Some automakers have limited recalls to a few Southern states with high humidity, while others have expanded them. Still others have done national recalls for similar problems. Dozens of models made by BMW, Chrysler, Ford, General Motors, Mazda, Honda, Mitsubishi, Nissan, Subaru and Toyota dating to the 2001 model year are covered by the recalls.
“You have 10 different manufacturers taking 10 different positions,” Jackson said. “How are we and the consumers supposed to figure out what is the right line?”
AutoNation, a 277-franchise chain that’s in 15 states, won’t sell any of the cars if they are being recalled under supervision of the National Highway Traffic Safety Administration. The cars can be sold once the recall repairs are done. About 40 cars in Southern states are affected. But a spokesman said the Fort Lauderdale, Florida-based retailer will sell models equipped with Takata air bags outside of the Southern states as long as they aren’t being recalled by NHTSA.
The industry needs to sit down and talk about standardizing the recalls, Jackson says. “I think there needs to be a process when a component fails across multiple manufacturers, that there’s a coherent, coordinated recall effort. We do not have that here,” he says.
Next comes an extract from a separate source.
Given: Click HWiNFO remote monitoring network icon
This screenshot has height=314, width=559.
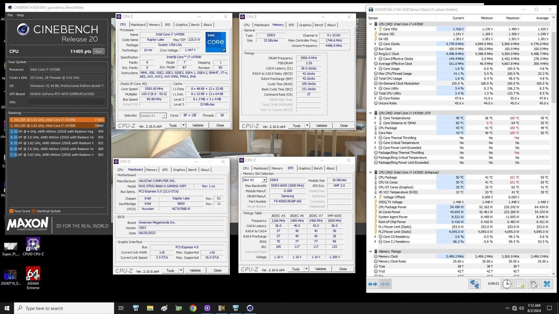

NHTSA, the government’s auto safety agency, should be coordinating and standardizing the effort, he said. But it doesn’t have a top executive. David Friedman has been serving as acting or deputy administrator since December of last year. The Obama administration has said to expect a new administrator within two weeks.
“I don’t know why they leave these positions like that for so long,” Jackson said in an interview after the company posted quarterly earnings.
Government investigators believe that prolonged exposure to moisture in the air makes the airbag inflator chemicals burn too fast, creating too much pressure. They’re still doing tests of inflators replaced by dealers to figure out how much humidity is enough to cause the problem. Depending on the results, the recall areas could be expanded. So far NHTSA says it hasn’t found problems outside of the following areas: Florida, Puerto Rico, limited areas near the Gulf of Mexico in Texas, Alabama, Mississippi, Georgia, and Louisiana, as well as Guam, Saipan, American Samoa, Virgin Islands and Hawaii.
Lawmakers have called on NHTSA to do a national recall. But the agency says it doesn’t have data to support that. Plus, a national recall would divert a limited number of replacement parts from states where regulators say the need is most urgent.